SCI556, SCI556R: The Creation-Evolution Controversy
Instructor: Gordon Wilson
Summer Term 2019 (May 27-August 23; Residency July 22-26)
This course will engage with arguably the most important watershed issue facing us today. Its importance stems from the fact that where one settles on this controversy determines one’s worldview, which of course affects everything. We will read Darwin’s Origin of Species and discuss how its timing, content, and rhetorical style caused a major paradigm shift away from theistic views that were widely accepted during and at the end of the early modern period. These views had been articulated well by scholars like William Paley (Natural Theology) and Carolus Linnaeus (Systema Naturae, etc.). What is Darwinism and its modern makeovers? What is its appeal? What are the cultural repercussions? What are the compromises between Christianity and Darwinism and their inherent dangers? What are biblical and scientific reasons to reject naturalistic evolution and its Christian admixtures? Are we at the cusp of a paradigm shift?
Our other readings will cover the waterfront of topics as we interact with some of the best minds and arguments on various sides of this complex and nuanced controversy. In so doing we will strive to avoid misunderstandings and ill-informed straw-man arguments. The course will lay a biblical and scientific foundation, and then examine the broad spectrum of views on origins so we may more clearly assess them.
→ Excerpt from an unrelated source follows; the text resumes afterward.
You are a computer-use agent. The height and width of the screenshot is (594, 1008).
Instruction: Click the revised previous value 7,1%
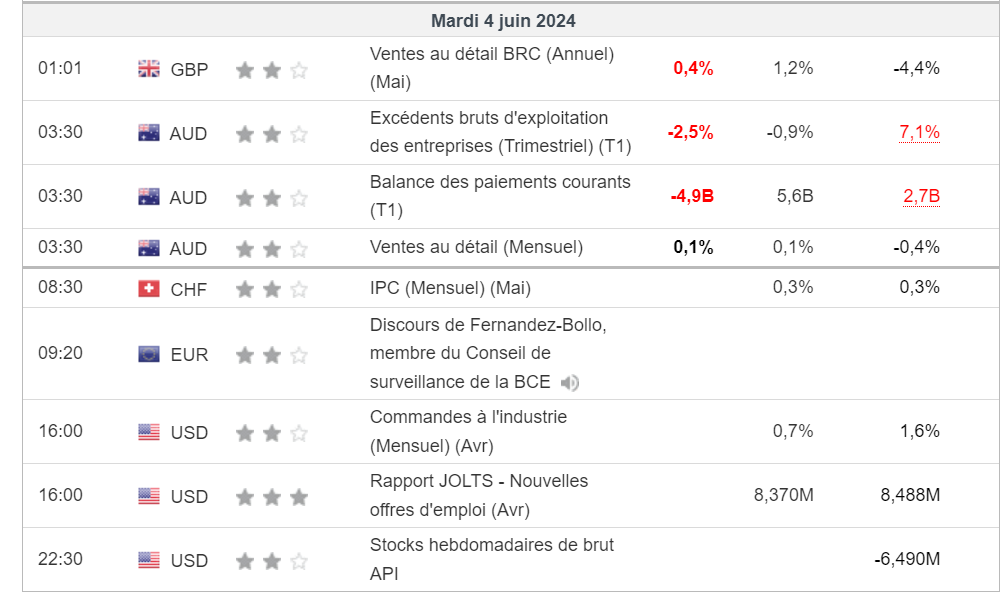pyautogui.click(x=919, y=132)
We will interact with the evidences and various interpretations and arguments regarding key topics in this debate, including the origin of life, irreducible complexity, created kinds and the natural limits to biological change, biological natural evil, the fossil record, and the age of the earth. We will also see how differing starting assumptions yields different conclusions even while looking at the same body of facts. Prompted by our class readings and discussions, students will write a paper on one facet of the creation-evolution controversy after researching more deeply both sides of the issue.